Extrait du document >>
%%
René Lourau : présentation de La somme et le reste (2)

 

 

Henri Lefebvre - on pressent que bien des choses commencent à pivoter autour de lui - est en ce début des années 60 en liaison avec un autre groupe, l'Internationale Situationniste. Son rituel de libération, après son départ du parti communiste, il l'accomplit peut-être davantage, et avec plus de plaisir, en compagnie de ces jeunes avant-gardistes issus du Lettrisme et désireux de produire le dépassement de l'art dans la vie quotidienne. Hegel, que Lefebvre n'a jamais renié, le jeune Marx romantique et libertaire, sont de la fête. La critique radicale du vieux monde retrouve la poésie, l'humour, la férocité du permis de démolir proclamé trente ans plus tôt par les surréalistes. La dialectique retrouve son tranchant émoussé par tant de dogmatismes. Et de nouveau le mot Révolution se déshabille lentement: sa beauté donne le frisson. Le plaisir, le non-travail, le plein emploi de l'espace et du temps, le jeu, l'imagination sont à l'ordre du jour. Ce marxisme-là, faut-il le jeter avec l'eau sale et rougie du bain stalinien? Certes pas.
%%
Données disponibles >>
%%
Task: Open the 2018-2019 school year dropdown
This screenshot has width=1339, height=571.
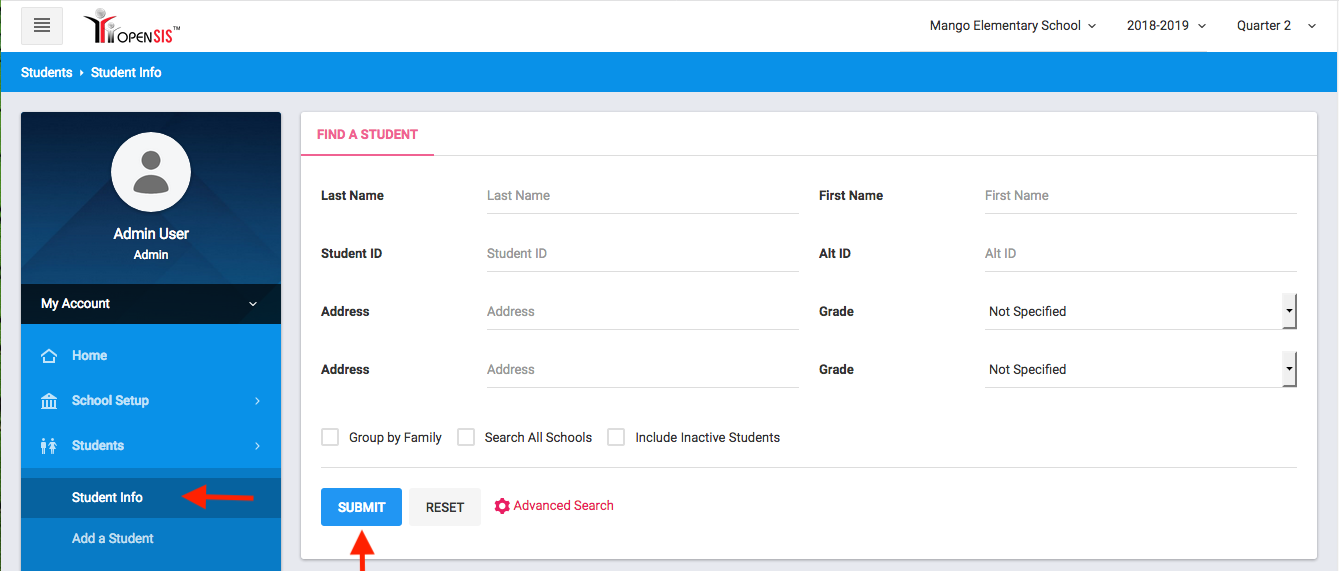Action: tap(1166, 26)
%%
À faire >>
Répondez à ces questions d'après l'extrait sur Henri Lefebvre :
1. Avec quel groupe Lefebvre est-il en liaison au début des années 60 ?
2. De quel mouvement viennent les jeunes avant-gardistes qu'il fréquente ?
3. Qui avait proclamé le permis de démolir trente ans plus tôt ?

Réponse attendue >>
1. L'Internationale Situationniste.
2. Du Lettrisme.
3. Les surréalistes.